Data excerpts:
Segment Open

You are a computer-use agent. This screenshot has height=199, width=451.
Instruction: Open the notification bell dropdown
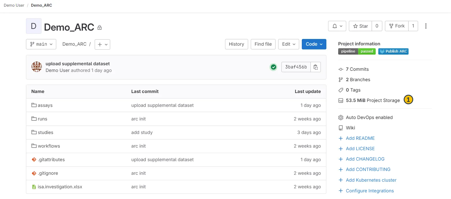337,26
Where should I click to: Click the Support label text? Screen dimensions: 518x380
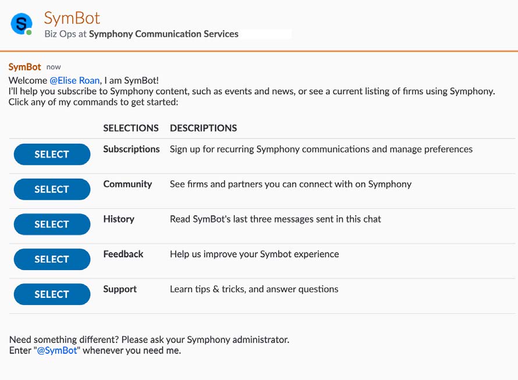click(x=120, y=289)
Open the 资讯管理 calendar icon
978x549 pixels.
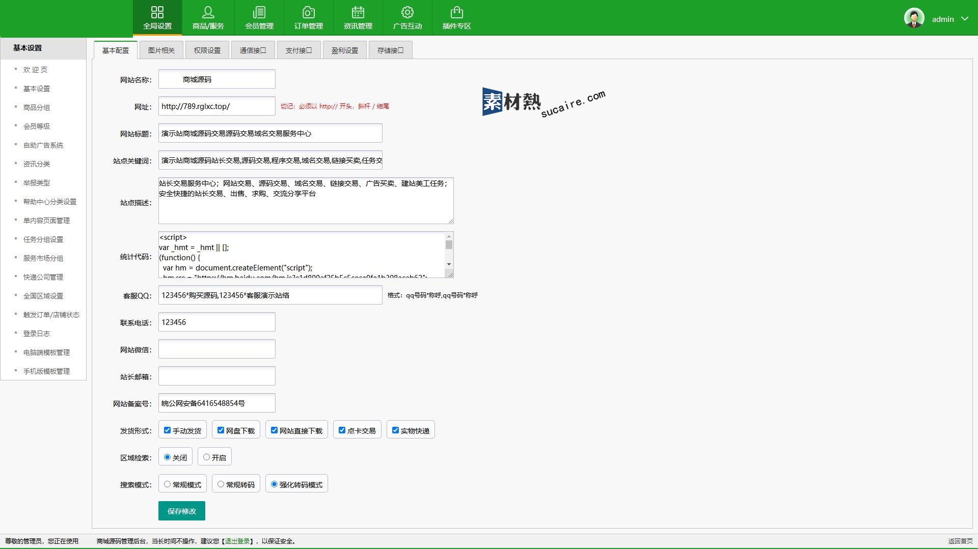(358, 12)
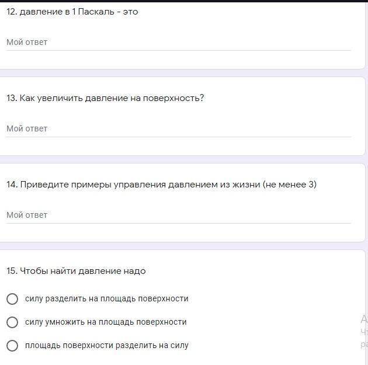The height and width of the screenshot is (365, 368).
Task: Click question title "давление в 1 Паскаль - это"
Action: (x=72, y=12)
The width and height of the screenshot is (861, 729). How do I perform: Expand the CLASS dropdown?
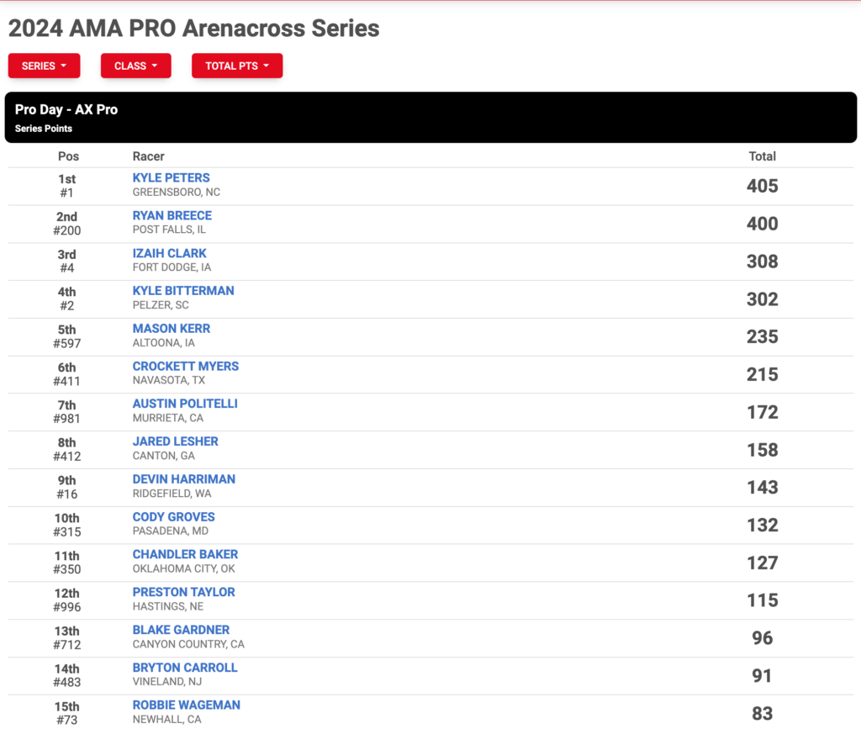tap(135, 66)
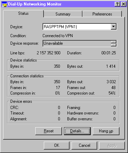Open the Device dropdown arrow
The height and width of the screenshot is (153, 128).
click(x=114, y=26)
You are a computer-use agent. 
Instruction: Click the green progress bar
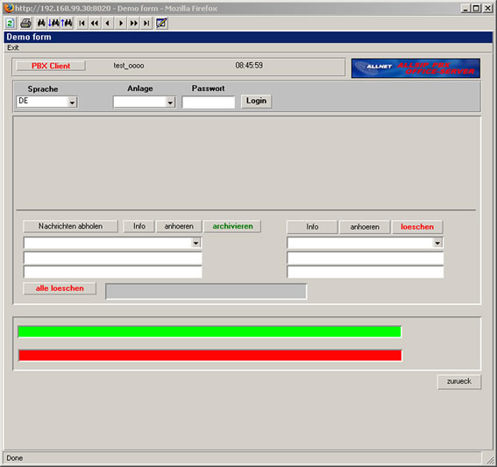pos(209,331)
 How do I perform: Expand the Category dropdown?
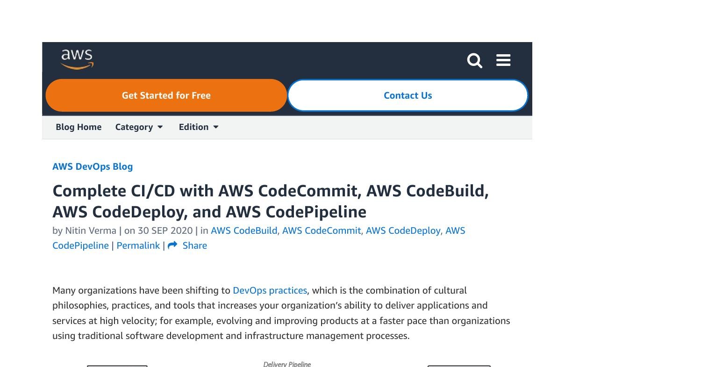(x=139, y=127)
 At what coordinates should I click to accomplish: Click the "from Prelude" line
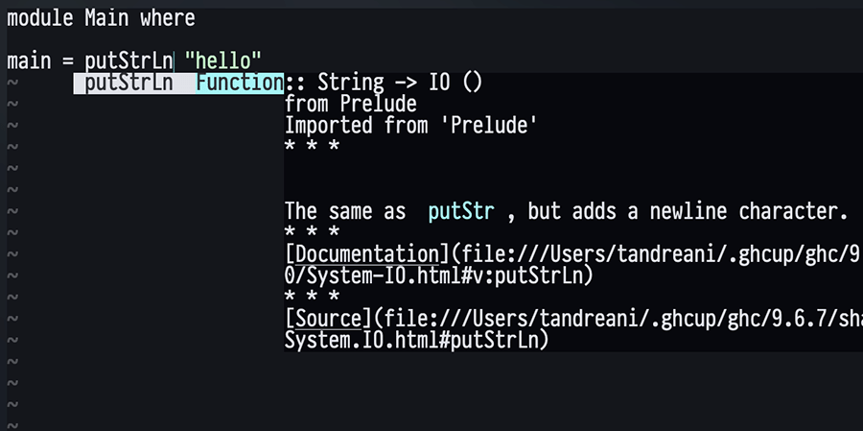coord(350,104)
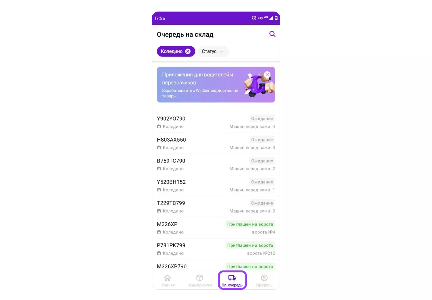
Task: Open the Скан-приёмка box tab
Action: tap(200, 280)
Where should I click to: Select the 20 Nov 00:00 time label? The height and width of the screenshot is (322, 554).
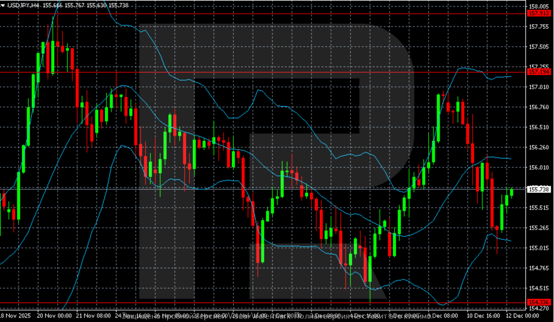54,316
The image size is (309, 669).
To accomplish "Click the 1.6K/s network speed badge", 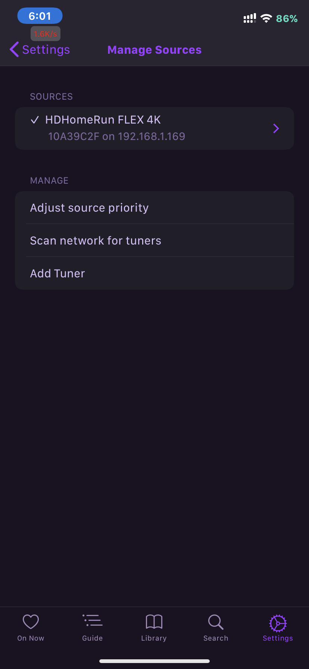I will coord(46,34).
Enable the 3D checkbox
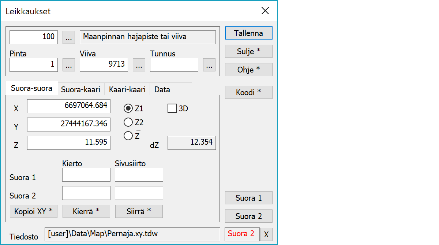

Segment Closed

• _TASK STATEMENT_
In the entries, find every line holding "computer" and copy it.

• _RESULT_
You are a computer-use agent. This screenshot has height=199, width=451.
You are a computer-use agent. 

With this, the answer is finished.